One of the greatest events in the history of life was the development of the complex cell. The endosymbiotic origin of eukaryotes is perhaps the most potent example of cooperation in the history of life. Cooperative behaviours have continued to punctuate the history of complex life, in particular within the animal kingdom. Yet for decades it was assumed that the next great leap forward after the origin of the complex cell was driven not by cooperation, but by conflict. The development of bodies, shells and teeth originated first in a competitive world, and then in a struggle for survival in the evolutionary arms race.

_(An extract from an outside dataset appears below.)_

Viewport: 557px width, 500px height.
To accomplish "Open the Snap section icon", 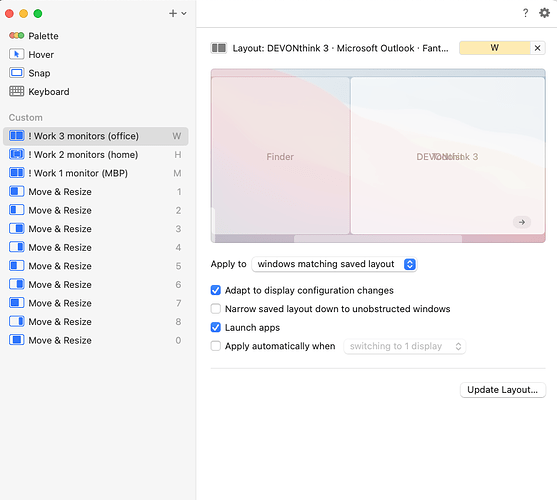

Flat, largely immobile Ediacarans such as Dickinsonia have been
viewed as responsible for the delayed origin of complex animals

The first large animals were the Ediacarans. Many lived lives as flat and largely immobile masses of simply organised tissue on the seafloor, feeding on algal mats. The sediment beneath these and the ediacarans, however, was largely devoid of nutrients, and perhaps even enriched, in toxic metabolic waste from the algal mats themselves.

It is only in the Cambrian that we see extensive evidence of a diverse community of burrowing organisms - members of the so-called Cambrian substrate revolution. It was therefore suggested that the algal mats and the activities of the large, immobile ediacarans prevented the development and diversification of mobile and complex organisms capable of engaging in energy-expensive activities, such as burrowing.

The ediacarans were responsible for the decline in algal mats, but they also restricted the diversification of complex burrowing organisms. Life could therefore only progress after the destruction of the algal mats and the decline of the Ediacarans. A recent hypothesis has been put forward, however, which highlights the role of cooperation in the origin of animal diversity. Put forward by Graham Budd from Uppsala University in Sweden and Sören Jensen, from Badajoz University in Spain, the hypothesis is based on the way water holes in savannahs provide nutrient-rich hot spots capable of supporting a greater diversity of life.

They suggest that the activities of the largely immobile, flat Ediacarans would have created a nutrient-rich microenvironment above and below the immediate vicinity of their bodies. Rather than the Ediacarans, and later animals, being direct competitors, the Ediacarans themselves created a permissive environment that was ideal for higher animals to evolve in. This evolutionary model is known as ecosystem engineering. Here, a number of key species influence their environment in such a way to create new opportunities for evolution and species diversification. Competitive evolution certainly played a role in the development of higher animals, as evidenced by the fossil record, but incorporating cooperative elements provides a richer and more nuanced account of animal diversity and evolution.